━━━━━ GIVEN TEXT

The woman didn’t put everything together last summer until she used her friend’s laptop.
She had already spotted an unusual clock in her friend’s Schenectady bathroom, one with a red light and a USB port to connect it to a computer.
On that laptop, though, she found an email from an online pornography site specializing in a particular kind of illicitly produced smut, an invasive kind depicting secretly taped women using the bathroom.
Soon, that friend, Keifer Wray, was arrested, accused of secretly recording three women in his residence. He has since pleaded guilty to second-degree unlawful surveillance, accepting a sentence of one to three years in prison.
Wray’s case isn’t unique. There have been two other cases of hidden bathroom cameras in Schenectady in just the past five months. And experts say this kind of unlawful surveillance is on the rise nationally.
While statistics are not available, experts say the increase is due in large part to advances in technology that make it possible, for example, to use a camera hidden in a clock, all at relatively little cost.
“We have seen the growth of this kind of act,” said Ilse Knecht, deputy director of public policy at the National Center for Victims of Crime. “Now you can buy one of these little cameras very easily, and they’re easy to install.
“It’s a challenge, to say the least. People have to be aware.”
In all three Schenectady cases, each person was charged with felony counts of unlawful surveillance. Two of the cases have resulted in guilty pleas, while the third case is pending.
In each case, victims were aware enough to realize something wasn’t right and reported it, prosecutors said. Once the recording was reported, investigators quickly zeroed in on suspects.
In New York state, unlawful surveillance includes secretly recording under someone’s clothing; in an area where people are undressing, like changing or locker rooms; or in areas where there is a reasonable expectation of privacy, like bathrooms.

━━━━━━━━━━

REQUIREMENTS:
1. Reproduce word for word the part of the Schenectady surveillance article starting with "She had already" and going on through "the rise nationally.".
2. Write what comes next in the article on hidden bathroom cameras in Schenectady, picking up after its last sentence.

━━━━━ EXTRACTED ENTRIES

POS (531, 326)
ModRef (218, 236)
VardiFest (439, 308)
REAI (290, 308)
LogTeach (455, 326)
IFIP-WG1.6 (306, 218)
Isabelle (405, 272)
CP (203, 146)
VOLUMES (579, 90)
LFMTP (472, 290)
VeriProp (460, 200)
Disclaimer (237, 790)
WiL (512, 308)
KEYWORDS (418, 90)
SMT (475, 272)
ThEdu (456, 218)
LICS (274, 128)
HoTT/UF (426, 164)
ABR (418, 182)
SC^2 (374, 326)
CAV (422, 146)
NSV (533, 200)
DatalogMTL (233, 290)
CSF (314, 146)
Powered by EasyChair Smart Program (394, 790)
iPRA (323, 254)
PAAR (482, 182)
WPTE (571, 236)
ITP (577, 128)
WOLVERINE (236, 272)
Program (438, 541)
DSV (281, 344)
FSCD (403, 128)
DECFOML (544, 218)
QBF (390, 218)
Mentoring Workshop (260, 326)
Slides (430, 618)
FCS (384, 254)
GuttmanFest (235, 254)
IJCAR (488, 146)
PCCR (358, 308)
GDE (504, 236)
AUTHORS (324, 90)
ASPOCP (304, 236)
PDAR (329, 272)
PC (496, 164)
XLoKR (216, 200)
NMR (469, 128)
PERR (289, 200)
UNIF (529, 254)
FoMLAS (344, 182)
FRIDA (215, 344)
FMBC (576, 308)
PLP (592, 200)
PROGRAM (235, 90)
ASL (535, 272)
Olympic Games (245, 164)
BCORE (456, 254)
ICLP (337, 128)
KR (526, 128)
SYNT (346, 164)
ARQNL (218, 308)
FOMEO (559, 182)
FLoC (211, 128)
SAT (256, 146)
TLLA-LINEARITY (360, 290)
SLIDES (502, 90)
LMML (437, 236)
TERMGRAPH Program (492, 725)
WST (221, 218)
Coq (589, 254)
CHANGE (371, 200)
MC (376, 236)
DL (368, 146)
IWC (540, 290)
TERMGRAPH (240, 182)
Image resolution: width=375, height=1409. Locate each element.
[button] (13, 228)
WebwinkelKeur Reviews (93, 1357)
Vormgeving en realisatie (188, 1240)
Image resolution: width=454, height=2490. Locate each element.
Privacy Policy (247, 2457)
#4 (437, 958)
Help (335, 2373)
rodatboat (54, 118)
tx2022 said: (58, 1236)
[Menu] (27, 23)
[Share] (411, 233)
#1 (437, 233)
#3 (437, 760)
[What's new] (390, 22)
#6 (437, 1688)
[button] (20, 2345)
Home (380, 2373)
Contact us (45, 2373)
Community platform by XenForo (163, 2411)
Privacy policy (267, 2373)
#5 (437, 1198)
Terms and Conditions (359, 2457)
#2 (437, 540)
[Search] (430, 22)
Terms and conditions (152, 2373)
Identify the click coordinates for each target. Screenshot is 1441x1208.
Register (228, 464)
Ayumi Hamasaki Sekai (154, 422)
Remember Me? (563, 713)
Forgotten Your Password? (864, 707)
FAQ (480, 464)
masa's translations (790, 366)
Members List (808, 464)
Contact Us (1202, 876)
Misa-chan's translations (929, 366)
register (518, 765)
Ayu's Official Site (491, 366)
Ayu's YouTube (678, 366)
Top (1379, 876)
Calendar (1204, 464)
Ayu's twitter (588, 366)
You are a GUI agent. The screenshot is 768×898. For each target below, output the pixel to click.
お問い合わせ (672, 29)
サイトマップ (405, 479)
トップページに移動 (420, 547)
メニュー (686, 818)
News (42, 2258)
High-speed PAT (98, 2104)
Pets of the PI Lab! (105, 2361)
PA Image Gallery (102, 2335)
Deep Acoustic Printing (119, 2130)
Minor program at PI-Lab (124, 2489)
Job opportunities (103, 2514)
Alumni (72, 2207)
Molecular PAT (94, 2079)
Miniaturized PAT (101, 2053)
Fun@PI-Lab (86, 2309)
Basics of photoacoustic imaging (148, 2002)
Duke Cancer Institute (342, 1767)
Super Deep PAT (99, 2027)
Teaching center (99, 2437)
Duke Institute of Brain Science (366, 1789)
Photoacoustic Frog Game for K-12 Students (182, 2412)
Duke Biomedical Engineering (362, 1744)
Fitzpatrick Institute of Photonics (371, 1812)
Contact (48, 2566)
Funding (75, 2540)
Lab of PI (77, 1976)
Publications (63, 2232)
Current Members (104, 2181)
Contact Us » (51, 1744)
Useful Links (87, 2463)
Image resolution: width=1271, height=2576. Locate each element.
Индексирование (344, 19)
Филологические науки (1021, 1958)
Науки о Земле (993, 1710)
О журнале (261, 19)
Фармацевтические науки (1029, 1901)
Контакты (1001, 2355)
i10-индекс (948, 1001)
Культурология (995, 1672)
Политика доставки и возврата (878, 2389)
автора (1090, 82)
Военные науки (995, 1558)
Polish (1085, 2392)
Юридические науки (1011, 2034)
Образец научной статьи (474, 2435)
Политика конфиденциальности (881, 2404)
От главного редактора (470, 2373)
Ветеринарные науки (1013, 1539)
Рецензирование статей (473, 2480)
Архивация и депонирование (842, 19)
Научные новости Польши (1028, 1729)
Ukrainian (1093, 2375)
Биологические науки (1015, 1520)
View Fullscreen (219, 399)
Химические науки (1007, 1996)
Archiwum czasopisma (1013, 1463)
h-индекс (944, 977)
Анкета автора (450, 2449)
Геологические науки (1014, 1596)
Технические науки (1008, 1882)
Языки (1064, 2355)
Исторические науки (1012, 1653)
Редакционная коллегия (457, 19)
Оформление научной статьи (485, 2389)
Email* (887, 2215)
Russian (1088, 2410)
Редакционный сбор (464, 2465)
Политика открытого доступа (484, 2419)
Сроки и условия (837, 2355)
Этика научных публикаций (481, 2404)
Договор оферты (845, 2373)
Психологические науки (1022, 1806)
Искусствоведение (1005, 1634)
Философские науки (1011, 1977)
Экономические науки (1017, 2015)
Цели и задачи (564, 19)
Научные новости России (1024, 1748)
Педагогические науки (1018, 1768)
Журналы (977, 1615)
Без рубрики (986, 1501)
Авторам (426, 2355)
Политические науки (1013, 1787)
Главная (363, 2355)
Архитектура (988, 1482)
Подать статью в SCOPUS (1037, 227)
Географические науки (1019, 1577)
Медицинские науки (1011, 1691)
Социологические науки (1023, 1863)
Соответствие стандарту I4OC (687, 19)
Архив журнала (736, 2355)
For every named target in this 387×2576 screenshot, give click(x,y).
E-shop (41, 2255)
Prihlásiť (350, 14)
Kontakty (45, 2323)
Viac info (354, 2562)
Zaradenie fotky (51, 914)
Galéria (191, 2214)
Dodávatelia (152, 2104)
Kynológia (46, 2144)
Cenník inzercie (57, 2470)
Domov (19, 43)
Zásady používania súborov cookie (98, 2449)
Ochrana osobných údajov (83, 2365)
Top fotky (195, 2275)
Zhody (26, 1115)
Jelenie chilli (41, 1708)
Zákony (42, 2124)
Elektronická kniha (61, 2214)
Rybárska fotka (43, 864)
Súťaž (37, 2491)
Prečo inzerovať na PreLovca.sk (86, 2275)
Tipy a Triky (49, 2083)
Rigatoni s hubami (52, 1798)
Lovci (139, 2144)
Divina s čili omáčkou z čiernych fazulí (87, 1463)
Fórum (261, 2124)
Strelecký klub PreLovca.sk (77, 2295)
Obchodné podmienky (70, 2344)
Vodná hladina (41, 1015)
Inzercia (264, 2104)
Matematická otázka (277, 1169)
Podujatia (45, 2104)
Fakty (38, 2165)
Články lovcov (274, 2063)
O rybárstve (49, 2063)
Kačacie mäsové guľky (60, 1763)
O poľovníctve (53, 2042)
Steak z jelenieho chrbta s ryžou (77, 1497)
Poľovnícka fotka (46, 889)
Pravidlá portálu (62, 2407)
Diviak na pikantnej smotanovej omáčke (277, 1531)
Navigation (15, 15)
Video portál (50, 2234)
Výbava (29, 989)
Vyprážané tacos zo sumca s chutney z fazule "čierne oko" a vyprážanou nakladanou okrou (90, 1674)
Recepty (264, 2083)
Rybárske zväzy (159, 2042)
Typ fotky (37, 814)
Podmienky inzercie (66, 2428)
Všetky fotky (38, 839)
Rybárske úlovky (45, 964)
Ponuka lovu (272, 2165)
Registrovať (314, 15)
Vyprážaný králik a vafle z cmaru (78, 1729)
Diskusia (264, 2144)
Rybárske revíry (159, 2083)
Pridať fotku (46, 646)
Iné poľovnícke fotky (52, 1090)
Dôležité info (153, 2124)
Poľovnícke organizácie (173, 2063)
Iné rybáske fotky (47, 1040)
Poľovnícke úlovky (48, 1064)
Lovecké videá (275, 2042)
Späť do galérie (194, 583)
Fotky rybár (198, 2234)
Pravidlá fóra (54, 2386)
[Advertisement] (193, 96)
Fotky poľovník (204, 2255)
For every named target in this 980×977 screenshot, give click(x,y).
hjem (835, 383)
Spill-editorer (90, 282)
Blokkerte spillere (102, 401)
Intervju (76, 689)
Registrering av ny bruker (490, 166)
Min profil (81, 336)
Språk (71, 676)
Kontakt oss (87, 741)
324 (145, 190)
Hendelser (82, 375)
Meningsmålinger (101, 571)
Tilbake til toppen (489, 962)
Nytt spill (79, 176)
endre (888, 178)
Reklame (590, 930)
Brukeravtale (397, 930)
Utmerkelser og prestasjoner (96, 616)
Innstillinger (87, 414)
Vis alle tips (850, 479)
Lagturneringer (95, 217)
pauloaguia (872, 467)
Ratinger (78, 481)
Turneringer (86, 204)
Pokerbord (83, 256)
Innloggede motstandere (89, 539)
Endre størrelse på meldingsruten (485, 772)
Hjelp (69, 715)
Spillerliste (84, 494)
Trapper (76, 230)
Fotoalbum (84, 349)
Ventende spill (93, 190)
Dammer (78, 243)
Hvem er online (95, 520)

━━━━━━━━━━

IN RESPONSE:
1.
She had already spotted an unusual clock in her friend’s Schenectady bathroom, one with a red light and a USB port to connect it to a computer.
On that laptop, though, she found an email from an online pornography site specializing in a particular kind of illicitly produced smut, an invasive kind depicting secretly taped women using the bathroom.
Soon, that friend, Keifer Wray, was arrested, accused of secretly recording three women in his residence. He has since pleaded guilty to second-degree unlawful surveillance, accepting a sentence of one to three years in prison.
Wray’s case isn’t unique. There have been two other cases of hidden bathroom cameras in Schenectady in just the past five months. And experts say this kind of unlawful surveillance is on the rise nationally.

2.
There is also a separate statute for felony dissemination of an unlawful surveillance image, which covers publishing an unlawful surveillance image.
The unlawful surveillance statute also allows for those convicted of the crime to be required to register as a sex offender, if it is found they created the secret recording for their own sexual gratification.
Jessica Lorusso, of the Schenectady County District Attorney’s Office, who prosecuted two of the three cases, said Wray’s case was especially egregious because the images were posted online for the world to see. Once uploaded, the recordings can be difficult or impossible to have removed. In Wray’s case, the website is based outside the United States.
Lorusso pressed for the prison sentence for Wray because of his posting the photos on the Internet. Wray has no criminal history.
Lorusso said Wray’s three victims are satisfied with the resolution of the case but still must deal with having intimate parts of their bodies displayed on the Internet.
“Basically their privacy and trust has been destroyed,” Lorusso said after Wray pleaded guilty earlier this month. “They have to basically deal with the fact that their intimate areas are now placed on the Internet, not just for this individual, but also for however many people might see it on the Internet.”
It’s been enough to make Lorusso wary to the point where she scans for hidden devices wherever she goes. Even that isn’t a guarantee of privacy, though, she said.
“These things are oftentimes camouflaged as something else,” she said.
Wray used a camera hidden in a clock, sometimes referred to as a nanny cam. A search of his residence also uncovered a camera hidden in a pen, Lorusso said,
Nanny cams themselves are intended to be used for lawful purposes, ensuring children are properly taken care of while parents are away. Wray’s purposes were far from lawful.
“It’s people using devices that are completely legal in an illegal way,” Lorusso said. “My advice is just to be aware of your circumstances, aware of your surroundings.”
Jack Rivituso, an adjunct instructor in the computer science department at Siena College, said the pens, clocks and other small devices make the crime hard to stop or even uncover.
“Is there a concern? Yes,” said Rivituso, who also works in law enforcement. “There’s a real concern.”
Rivituso said people should always keep in mind the possibility a secret recording device is there. Some devices, he said, can work remotely, sending images wirelessly so the perpetrator doesn’t have to return to pick up the camera. Those devices, though, often require proximity to the restroom to get the signal.
Inside restrooms, people should keep an eye out for things that don’t belong, he said.
“It’s the kind of thing where you have to be vigilant across the board, even in your own home,” he said.
In the other two Schenectady surveillance cases, the cameras were spotted because they stood out as unusual.
Clarence L. Sutton’s method, a propped-up cellphone, was easily uncovered. Sutton, 29, admitted in November to trying to record a child getting ready for a shower in a Schenectady home two months earlier. The girl spotted it and told her father, which led to Sutton’s arrest.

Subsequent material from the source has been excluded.